中国、ジンバブエの水力発電に4億ドル

先日、中国の風力発電事業についてお伝えし、本日また中国ものですが、これは中国のアフリカに対する資源外交の実例ということで元記事は少し古めなのですがご紹介です。

5月3日付けAfrica NewsはZimbabwe, China sign $400m power dealとして「ジンバブエの経済復興を停電が脅かすことから、同国はKariba水力プラントの拡張に関し中国のSinohydro社と4億ドルの契約を結んだ」というリードを載せています。

カリバダムをwikiすると「南部アフリカのザンベジ川中流のカリバ峡谷に作られたダム」とあります。

記事に戻ると「ジンバブエ政府は中国のシノハイドロ社と既存のカリバダムに150MWの発電所を2カ所増設する覚書に調印した」とジンバブエの国営発電企業であるZimbabwe Power社がロイターに伝えたとあります。さらに「中国の輸出入銀行がこのプロジェクトに4億ドルもの大金を供給する予定」と続きます。

今までにジンバブエは、発電能力増加するため複数の外国政府と何億ドルもの協力協定を結んでいるが、どのプロジェクトも動き出していないなか、中国は実際に資金の手当てを行い着工に向け着々と動いているようです。

数字を拾うと「現在Hwange火力発電所とカリバダムにより940MWの発電を行っているのに対し、ピーク時の需要は2500MW」とあり、停電が日常化していることを示しています。

このジンバブエと中国の協定について5月6日付けのPower&Energy誌もZimbabwe, China in $400 million hydro plant dealとして伝えています。

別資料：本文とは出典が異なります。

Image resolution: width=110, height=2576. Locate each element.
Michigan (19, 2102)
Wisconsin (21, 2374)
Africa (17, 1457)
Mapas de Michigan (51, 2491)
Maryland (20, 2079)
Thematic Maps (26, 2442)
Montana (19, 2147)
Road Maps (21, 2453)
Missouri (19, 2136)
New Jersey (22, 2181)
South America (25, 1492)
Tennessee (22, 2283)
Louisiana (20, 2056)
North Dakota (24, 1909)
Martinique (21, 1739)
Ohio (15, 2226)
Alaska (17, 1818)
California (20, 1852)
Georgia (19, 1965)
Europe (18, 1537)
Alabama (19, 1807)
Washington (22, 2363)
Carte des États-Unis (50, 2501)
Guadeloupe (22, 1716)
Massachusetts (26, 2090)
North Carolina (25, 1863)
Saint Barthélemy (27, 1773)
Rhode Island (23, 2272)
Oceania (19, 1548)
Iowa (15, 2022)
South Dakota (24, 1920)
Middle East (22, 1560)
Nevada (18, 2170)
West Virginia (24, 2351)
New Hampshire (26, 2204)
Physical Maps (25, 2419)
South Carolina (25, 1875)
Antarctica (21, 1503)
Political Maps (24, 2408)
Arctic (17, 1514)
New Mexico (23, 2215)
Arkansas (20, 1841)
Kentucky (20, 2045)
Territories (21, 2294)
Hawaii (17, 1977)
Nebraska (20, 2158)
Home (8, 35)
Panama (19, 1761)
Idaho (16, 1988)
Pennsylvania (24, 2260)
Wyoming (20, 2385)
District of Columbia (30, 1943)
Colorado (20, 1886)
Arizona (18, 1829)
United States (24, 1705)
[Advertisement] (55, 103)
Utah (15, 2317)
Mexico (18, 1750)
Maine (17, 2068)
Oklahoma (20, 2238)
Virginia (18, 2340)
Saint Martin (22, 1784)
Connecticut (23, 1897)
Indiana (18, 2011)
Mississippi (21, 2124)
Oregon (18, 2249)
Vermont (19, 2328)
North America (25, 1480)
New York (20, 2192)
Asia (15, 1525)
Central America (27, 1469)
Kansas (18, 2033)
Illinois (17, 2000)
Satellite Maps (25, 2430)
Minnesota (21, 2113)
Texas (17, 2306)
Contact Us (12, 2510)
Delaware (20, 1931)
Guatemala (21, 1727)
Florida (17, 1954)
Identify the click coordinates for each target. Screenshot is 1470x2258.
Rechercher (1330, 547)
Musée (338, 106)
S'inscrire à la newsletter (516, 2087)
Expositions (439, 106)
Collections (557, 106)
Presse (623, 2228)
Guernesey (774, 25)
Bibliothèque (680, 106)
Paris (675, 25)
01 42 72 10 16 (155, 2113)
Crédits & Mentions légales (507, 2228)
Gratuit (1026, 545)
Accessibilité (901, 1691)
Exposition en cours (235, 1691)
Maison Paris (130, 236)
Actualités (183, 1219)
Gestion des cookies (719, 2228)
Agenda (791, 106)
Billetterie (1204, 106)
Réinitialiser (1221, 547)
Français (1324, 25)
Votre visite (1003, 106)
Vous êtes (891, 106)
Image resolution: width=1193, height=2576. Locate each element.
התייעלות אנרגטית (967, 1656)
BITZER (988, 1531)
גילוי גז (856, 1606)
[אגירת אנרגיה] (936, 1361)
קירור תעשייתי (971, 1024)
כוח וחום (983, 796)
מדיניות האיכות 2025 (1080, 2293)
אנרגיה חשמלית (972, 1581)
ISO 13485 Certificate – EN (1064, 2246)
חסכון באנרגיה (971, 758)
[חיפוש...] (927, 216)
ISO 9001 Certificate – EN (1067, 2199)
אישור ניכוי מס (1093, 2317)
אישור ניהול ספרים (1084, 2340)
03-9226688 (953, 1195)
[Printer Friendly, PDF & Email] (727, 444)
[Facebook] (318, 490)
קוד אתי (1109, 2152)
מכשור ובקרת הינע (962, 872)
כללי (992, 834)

大筋は同じなのですが、周辺情報として「ジンバブエはモザンビークとザンビアから電力輸入を行っているが、ボツワナへ40MWの輸出を行っている。これはジンバブエのBulawayo市にある火力発電所(90MW)の改善資金としてボツワナから800万ドルの提供を受けていることによる」とあります。

やったり取ったり大変、その上、Hwange火力発電所は750MWの発電能力を持つプラントして設計されており、おそらく1期として3ユニット計350MWが建設され稼動するはずであったのに、現在は2ユニットしか稼動していない、しかもその原因が停電によるものだとあるあたりが悩ましい。